### Your objective
Condense the paragraph of the comedy blog post that begins "With about a week's notice" into a short bulleted list that keeps its main facts.

### Extracted text
— start —

Friday, February 05, 2010

Stage Frighting Your Way to Success - Failure IS an option

As someone who studies Success on a daily basis, I can confirm that I often learn as much from my failures (and the failures of others) as I do from my successes - perhaps more.

Below you will find a recent example that proved this to me once again - but before I begin this new blog, I wanted to mention this - don't forgot to watch for our upcoming interviews (in upcoming issues of Island Business News) with Musical Comedian Jimmy Flynn, Star Search Winner Tracey MacDonald and Leading Organization PEI Mutual.

So, back to the task at hand.

In 2006 I found myself competing in the Yuk Yuks Great Canadian Laugh Off Competition.

With about a week's notice, I found myself booked in this year's (2010) Laugh Off Competition with little time to prepare and a whole lot to prove. Not to mention the fact that I had to conduct 5 Business Interviews, release our latest issue of Island Business News, and facilitate 3 speaking engagements the very same week.

Now, last time around Mr. Lahey from the Trailer Park Boys was one of the judges and despite the fact that he seemed to enjoy my performance, overall my set left something to be desired.

This year's competition (which actually took place two weeks ago now) was my chance to prove that I could deliver (with short notice) if booked again to compete in this prestigious competition.

— end —

### Data lines
— start —

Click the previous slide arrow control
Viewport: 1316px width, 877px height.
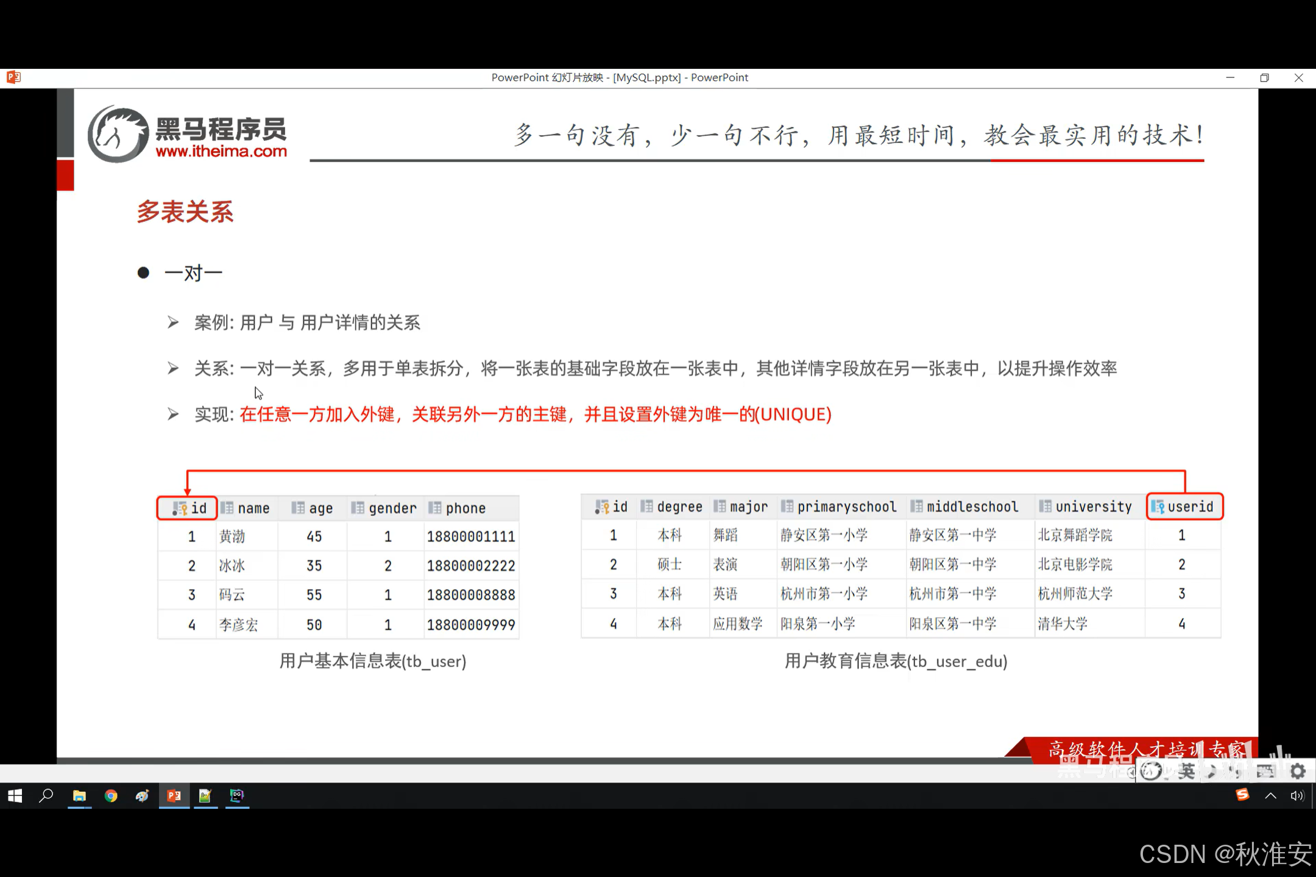(x=1131, y=772)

— end —

### Final answer
- Booked in the 2010 Laugh Off Competition with about a week's notice
- Little time to prepare and a lot to prove
- In that same week, also had to:
  - conduct 5 business interviews
  - release the latest issue of Island Business News
  - facilitate 3 speaking engagements